What you will do:
#1 Answer these questions from the comics news roundup:
(a) Who teaches gag cartooning in the Sequential Arts Workshop's online courses?
(b) Aboard which ship did Sam Glanzman serve during WWII?
(c) Who co-edited the Comics for Choice anthology?
#2 Pick up the comics news roundup after its last sentence and write the next few sentences.

Supplied passage:
Tom Heintjes has reposted excerpts from several 1980s interviews he conducted with C. C. Beck.

—News. Tom Hart's Sequential Arts Workshop is now offering online courses for aspiring cartoonists, including various classes taught by Hart himself, as well as gag cartooning by Emily Flake and perspective drawing by Jason Little.

—Crowdfunding.
Golden Age comics legend Sam Glanzman has entered hospice care. There is currently a crowdfunding effort geared towards both publishing a tribute book to Glanzmann and helping the artist and his family with medical and other expenses.

In 1939, while still a teenager, Sam Glanzman produced his first professional comic book art (under the tutelage of his older brother, Lew Glanzman). A few years later he entered WWII, serving in the pacific theater, as a sailor aboard the U.S.S. Stevens. After the war, Glanzman began drawing comics again and never looked back! Not only was he prolific, producing thousands of pages of art over the decades, but he showed himself to be a true storyteller. This can be seen best within the panels of the 4-5 page U.S.S. Stevens stories, based on his real life experiences -and those he served with- during WWII. These stories also happen to contain some of the first biographical work EVER done in comics. Along with speaking frankly about the horrors of war, Glanzman also bravely addressed issues of race and homosexuality, at a time when those things were simply not part of the conversation in mainstream comics.

It is the final day for the Comics for Choice anthology crowdfunder, co-edited by Hazel Newlevant, Whit Taylor, and Ø.K. Fox.

Source data:

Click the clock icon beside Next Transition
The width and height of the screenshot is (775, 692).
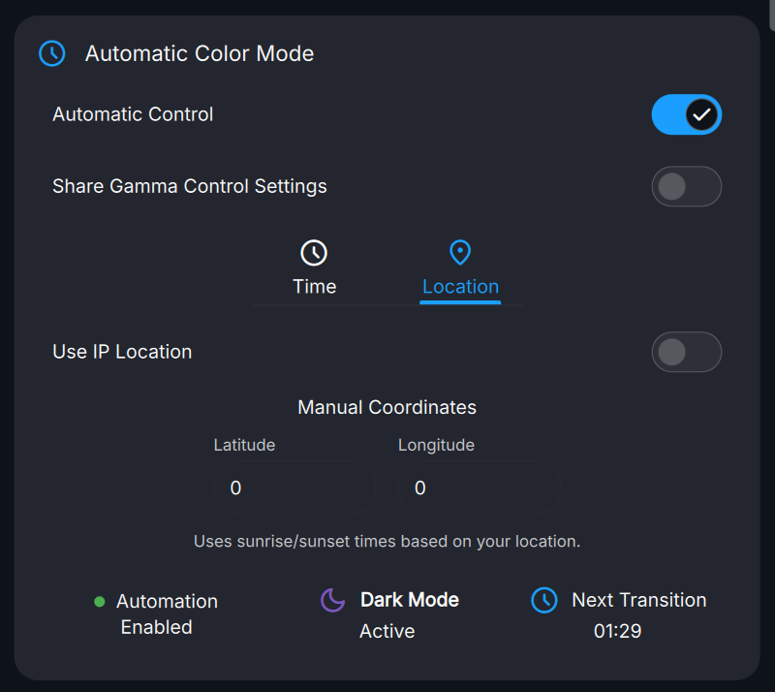[543, 600]
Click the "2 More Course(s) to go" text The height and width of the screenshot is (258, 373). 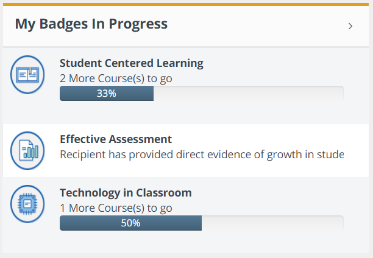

Answers by item number:
#1
(a) Emily Flake
(b) The U.S.S. Stevens
(c) Hazel Newlevant, Whit Taylor, and Ø.K. Fox

#2
Comics for Choice is anthology of comics about abortion. Cartoonists and illustrators have teamed up with activists, historians, and reproductive justice experts to create comics about their diverse personal stories, the history of abortion, the current politics, and more. Proceeds will be donated to the National Network of Abortion Funds. Together with 70 member funds around the country, NNAF works to remove financial and logistical barriers to abortion access, so that everyone can have full reproductive choice.


—Reviews & Commentary.
Former cartoonist Tim Kreider writes in favor of artists being allowed to satirize presidential assassinations.

Americans who take their kids to Saw and Alien movies still seem oddly shocked by violent imagery in political satire, maybe because most mainstream American editorial cartoonists have turned in such lazy, gutless, Donkeys-&-Elephants hackwork for the last half-century or so. Their British counterparts have always been crueler and funnier — possibly because they have a history of literal, rather than symbolic, beheadings in managing transitions of power. Crude images of sex and violence, gluttony and flatulence, dismemberment and cannibalism recur in the cartoons of Gillray and Cruikshank, and persist in the work of their successors, like Ralph Steadman, who drew Nixon as a malignancy being excised from the heart of the Republic, and Steve Bell, who draws President Trump's head as a toilet.

Michael Dooley writes about Steve Ditko and shares a selection of his art.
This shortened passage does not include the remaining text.